Types of Wound Exudate
Exudate is material, such as fluid and cells, which has escaped from blood vessels during the inflammatory process and is deposited in tissue or on tissue surfaces. The nature and amount of exudate vary according to the tissue involved, the intensity and duration of the inflammation, and the presence of microorganisms.
- Serous exudate consists chiefly of serum (the clear portion of blood). It looks watery and has few cells. An example is the fluid in a blister from a burn.
- Purulent exudate is thicker than serous exudate because of the presence of pus, which consists of leukocytes, liquefied dead tissue debris, and dead and living bacteria. The process of pus formation is referred to as suppuration. Purulent exudates vary in color, some acquiring tinges of blue, green, or yellow, depending on the causative organism.

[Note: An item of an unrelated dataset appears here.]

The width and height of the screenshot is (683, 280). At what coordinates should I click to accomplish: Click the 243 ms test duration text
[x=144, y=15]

- Sanguineous exudate consists of large amounts of red blood cells, indicating damage to capillaries that is severe enough to allow the escape of red blood cells from plasma. This type of exudate is frequently seen in open wounds.
- Mixed types of exudate are often observed.

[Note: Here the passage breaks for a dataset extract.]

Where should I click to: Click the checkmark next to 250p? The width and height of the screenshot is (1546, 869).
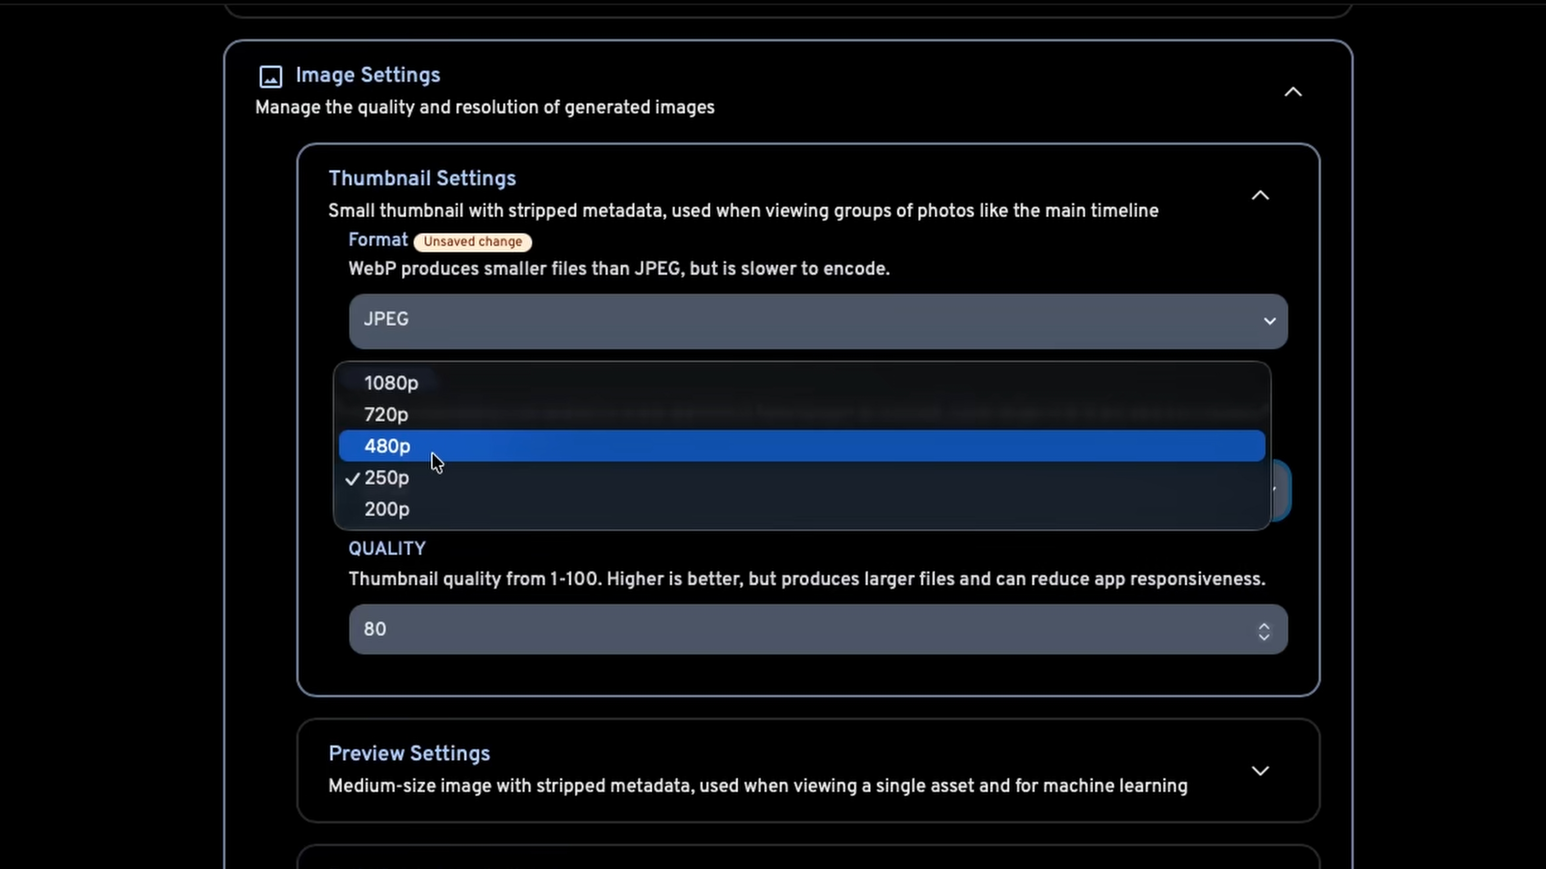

- A serosanguinous exudate consisting of both clear and blood-tinged drainage is commonly seen in surgical incisions.
- A purosanguinous discharge, consisting of pus and blood, is often seen in a new wound that is infected.
- The Proliferative Phase is the second phase of healing. It extends from day 3 to 4 to about 21 days postinjury. Fibroblasts (connective tissue cells), which migrate into the wound starting about 24 hours after injury, begin to synthesize collagen. Collagen is a whitish protein substance that adds tensile strength to the wound. As the amount of collagen increases, so does the strength of the wound; thus the change that the wound will remain closed progressively increases. If the wound is sutured, a raised “healing ridge” appears under the intact suture line. In a wound that is not sutured, the new collagen is often visible.
- Capillaries grow across the wound, increasing the blood supply. Fibroblasts move from the bloodstream to the wound, depositing fibrin. As the capillary network develops, the tissue becomes a translucent red color. This tissue, called granulation tissue, is fragile and bleeds easily.
- When the skin edges of a wound are not sutured, the area must be filled in with granulation tissue. When the granulation tissue matures, marginal epithelial cells migrate to it, proliferating over this connective tissue base to fill the wound.
- If the wound does not close by epithelialization, the area becomes covered with dried plasma proteins and dead cells. This is called eschar.
- Initially, wounds healing by secondary intention seep blood-tinged (serosanguineous) drainage. Later, if they are not covered by epithelial cells, they become covered with thick, gray, fibrinous tissue that is eventually converted into dense scar tissue.
- The Maturation or Remodeling Phase begins on about day 21 and can extend 1 or 2 years after the injury. Fibroblasts continue to synthesize collagen. The wound is remodeled and contracted. The scar becomes stronger but the repaired area is never as strong as the original tissue. In some individuals, particularly dark-skinned individuals, an abnormal amount of collagen is laid down. This can result in a hypertrophic scar, or keloid.